I recently came across an puzzling SQL install issue. Actually, it was more of a “SQL won’t let me install” issue with SQL 2008 R2. When running the SQL installer for a failover cluster, one of the prerequisite checks is that cluster validation has been run successfully on the Windows cluster. If that test does not pass, you will get the error described in KB953748. Note that this does show you a workaround to ignore this error, but do you really want to continue installing SQL when your Windows Cluster is not 100% healthy?
When this issue was brought to me, at first I panicked…. Is Windows becoming self-aware? Will it prevent me from harming it? Will I soon be a slave in a world run by machines? Oh wait, that already is the case. Might as well succumb to my fate and get to work on the issue.
This type of failure is a bit outside the realm of a DBA, but I wasn’t going to settle for passing the buck. I wanted to know what was going on. Luckily, it is pretty easy to run the validation report from Failover Cluster Manager since this particular system was not yet in production. In the Management pane you just select “Validate a Configuration” and go through the wizard. This does require local administrative rights on all cluster nodes therefore a DBA may not have access to run this report in many environments. Your OS administrators can often be your best friend, especially since they would be required to help resolve the issue anyway.
The report showed that the storage test failed. The specific error message was “Multi-path I/O (MPIO) does not work for disk with identifier ***** on node ServerX.domain.com” . When looking at the report in detail, I noticed a number of volumes listed as “EnabledForValidation = ‘True’” which did not seem to be any of the volumes that would be used by the SQL Instance. Note, the storage in this case is EMC, and most of the information going forward is going to be vendor specific to EMC. It may still apply to other storage vendors. The report showed a number of disks with identifier ***** (number hidden to protect the innocent). I looked at them in disk manager and they were all 5MB little SAN disks presented to the OS, obviously pointed to the same place since they had the same identifier. In EMC terms, these are known as Gatekeeper volumes. They are used for the server to communicate with the vcmdb and ACLX of the storage frame to know how to talk to the volumes that are allocated for that server. I will not pretend to be a storage expert, so I did find a fairly straightforward article that briefly describes the VCM and ACLX
These disks should not be in consideration to be cluster resources! Why does the Cluster Validation report show EnabledForValidation = TRUE for these disks? It is because the disks are visible to all cluster nodes. One way we validated that these gatekeeper volumes were not right was by doing one of my favorite troubleshooting techniques. Look at an environment that works and play the old “One of these things is not like the other” game. In looking at the properties, there were noticeable differences in the correct (left) vs. incorrect (right) configuration
The size difference does not really matter here (that may differ from frame to frame – the 2 servers in this comparison are connected to different frames) .We then got in touch with the storage team to compare the 2. What this came down to, was that the ACLX was set to Write Enabled on the frame when it should be Write Disabled. Windows should in no way have any ability to write to these disks, which includes creating a volume on them! One work around from the Windows OS side would be to disable these disks in Disk Manager so that the OS doesn’t really see them anymore (you can re-enable them in Device Manager though). That is just a workaround and the true fix should be performed at the frame level in the SAN.
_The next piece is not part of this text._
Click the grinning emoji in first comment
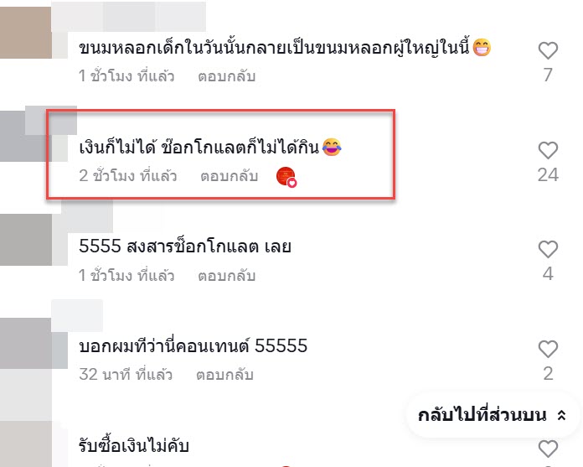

Just for fun, we decided to run Cluster Validation on another cluster connected to the same frame that had recently passed validation and already had a working SQL instance (not yet in production). Cluster validation failed with the same error! That proved to us that there was obviously a configuration change on the frame that needed to be reverted.
Once this was complete, we passed this portion of validation, but then failed another piece of storage validation….UGH!
The storage team did show us that in fact the volumes did have SCSI-3 Persistent Reservation enabled on the drives. Unfortunately, the only way to get around this was for the storage team to rezone all the disks mapped to the clusters. There are two parts to it: zoning and masking. Zoning allows the servers to talk on the SAN fabric (to the FA ports explicitly listed for each HBA/WWN), and that is the first step. After the disk drives have been created on the frame, then they are masked so that the servers are allowed to see them. Luckily, since each server has multiple paths to the frame (via multiple HBAs), this can be done 1 path at a time, and the drives are not lost in the process, which is really nice for the SQL instances that were already installed. Luckily, this was a brand new frame, so all servers connected to it were not yet production. After rezoning was complete, everything was happy.
This is really far more information than a database professional really needs to know about SAN storage, but since SQL is nothing without the drives that hold the data, it is fairly important to at least understand some of the architecture and nomenclature behind it. If you want to understand your particular environment better, just hit up one of your storage engineers. Like most of us techies, they love sharing their knowledge about their expertise, and will probably want to understand more about how SQL interacts with their storage as well. I am FAR from a storage expert, but over the years I have gained a lot of insight from the storage engineers I have worked with that have really helped me in my job as a SQL professional.